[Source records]
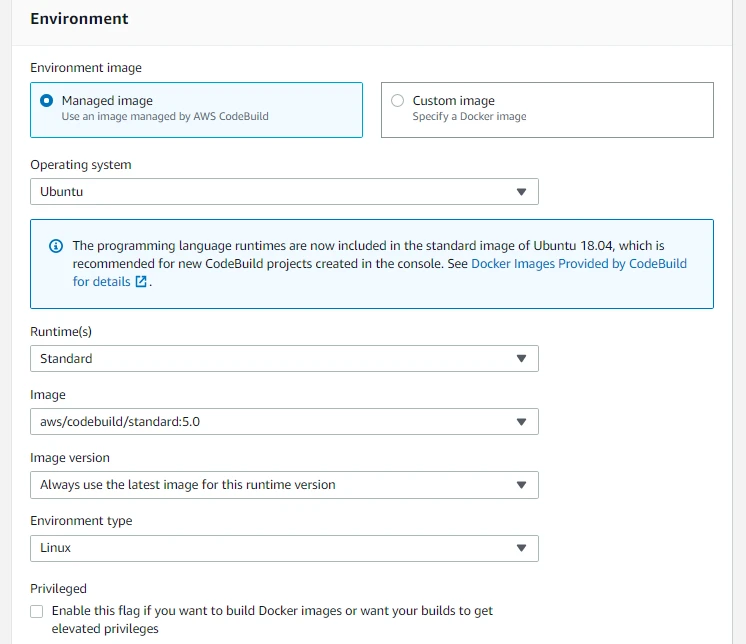Viewport: 746px width, 644px height.
Task: Click the 'Enable this flag' Privileged label text
Action: [272, 611]
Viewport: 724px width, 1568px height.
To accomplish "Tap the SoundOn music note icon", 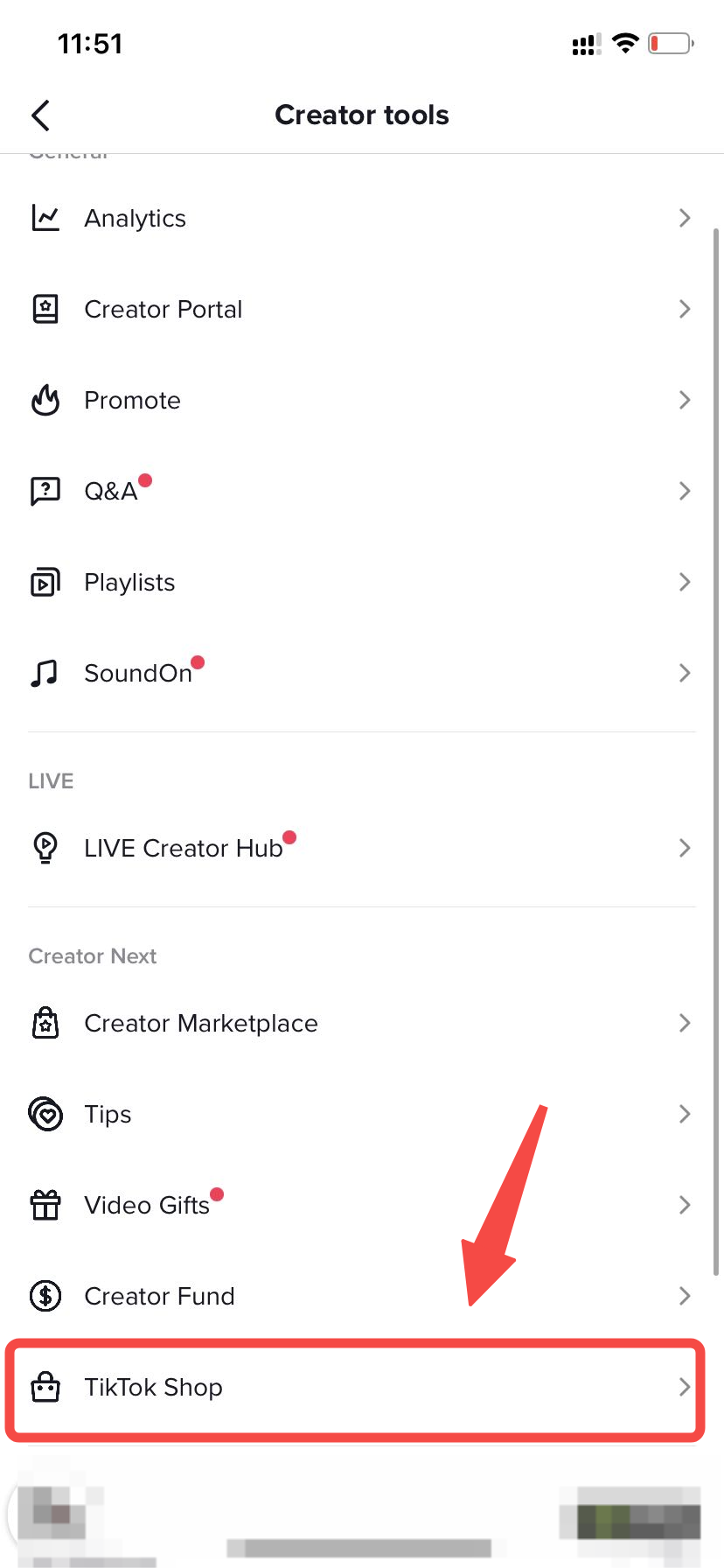I will pyautogui.click(x=45, y=673).
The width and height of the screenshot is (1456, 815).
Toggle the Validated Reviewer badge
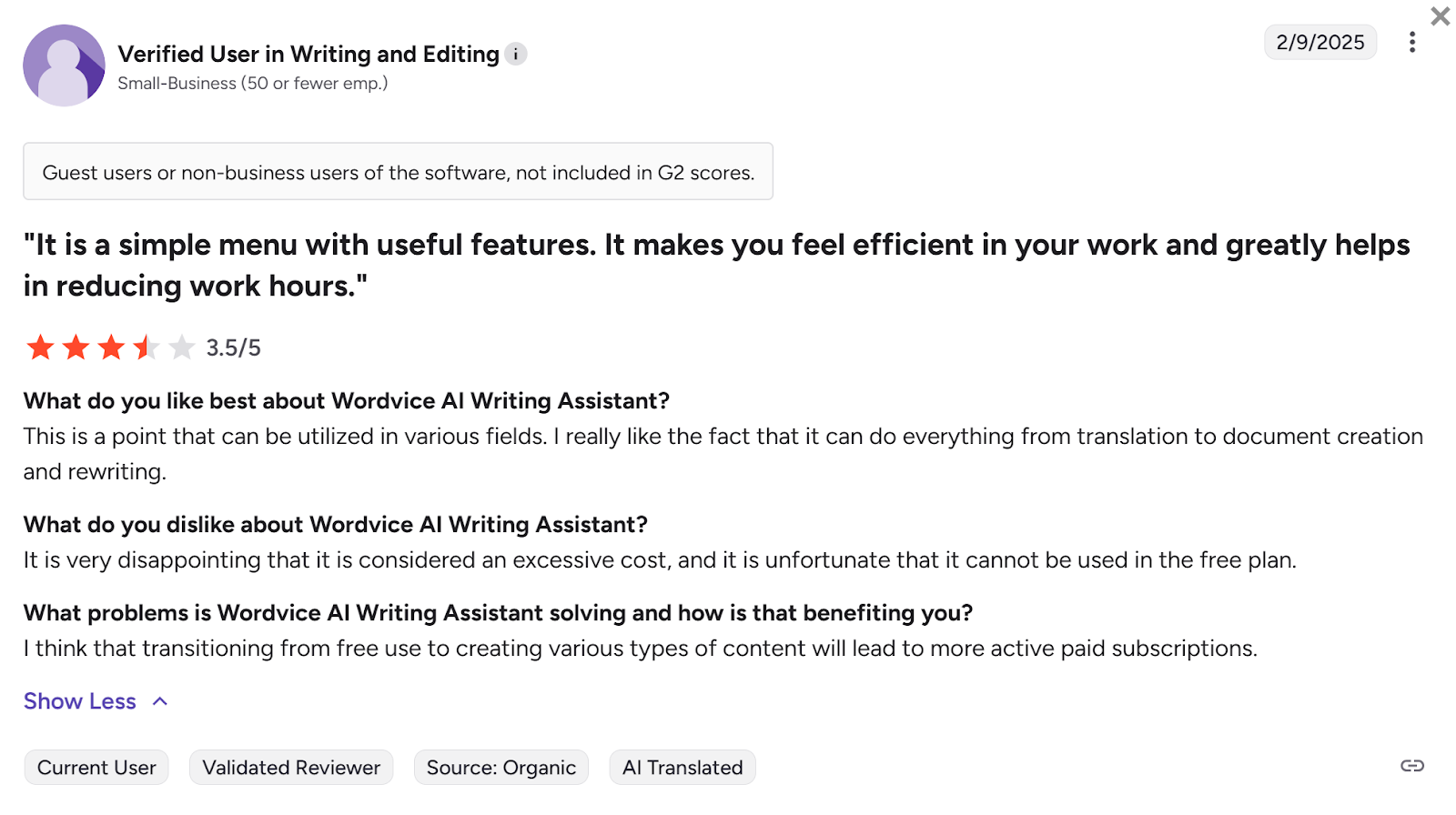pos(290,767)
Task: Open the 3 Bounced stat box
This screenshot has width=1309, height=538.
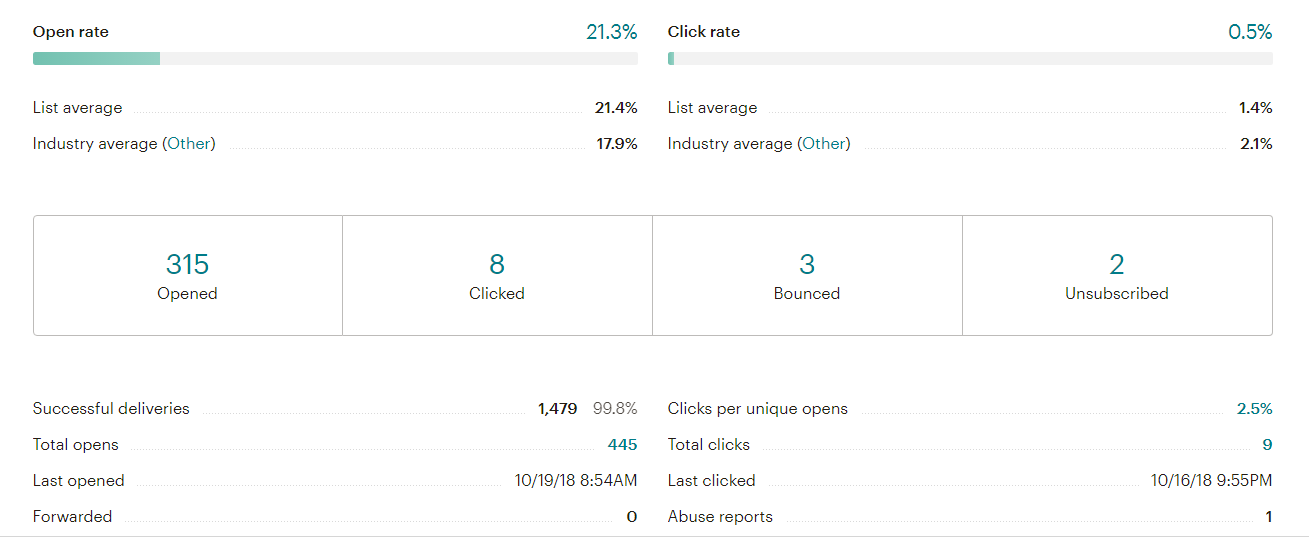Action: click(806, 275)
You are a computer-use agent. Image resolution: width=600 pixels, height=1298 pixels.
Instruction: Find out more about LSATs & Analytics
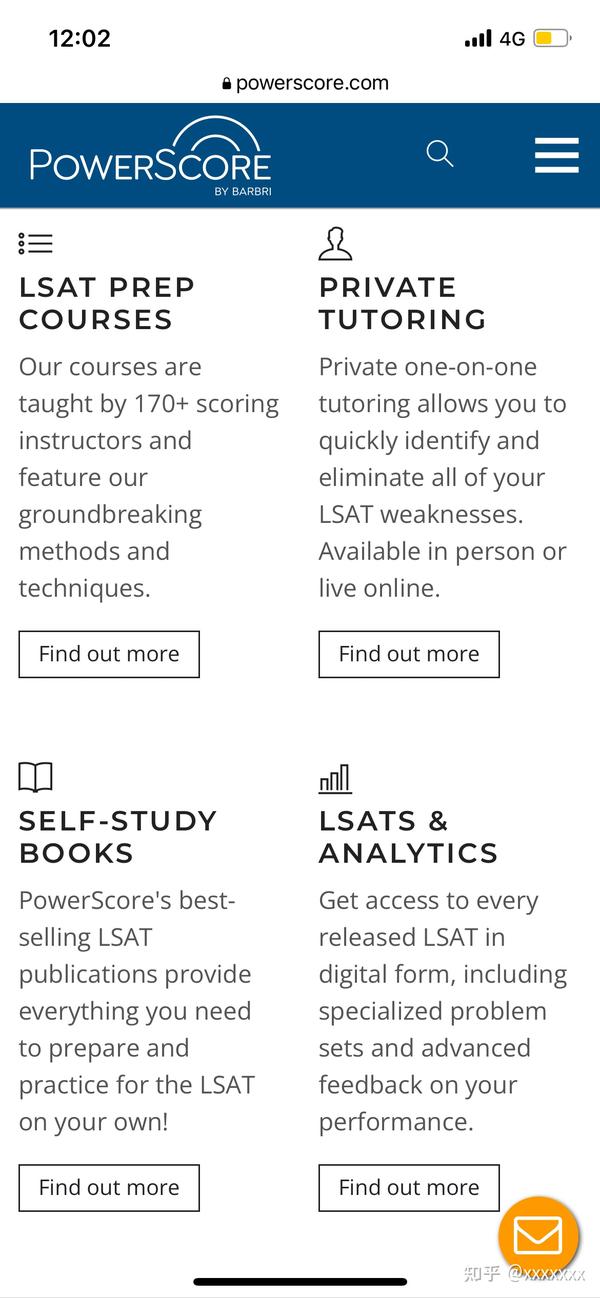click(408, 1188)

* What the task asks: Once you reach the line containing "You are a computer-use", print it and every line after it exactly, through the end of the entries, without any pictures.

* Answer box:
You are a computer-use agent. Image resolution: width=600 pixels, height=1298 pixels.
Instruction: Find out more about LSATs & Analytics
click(408, 1188)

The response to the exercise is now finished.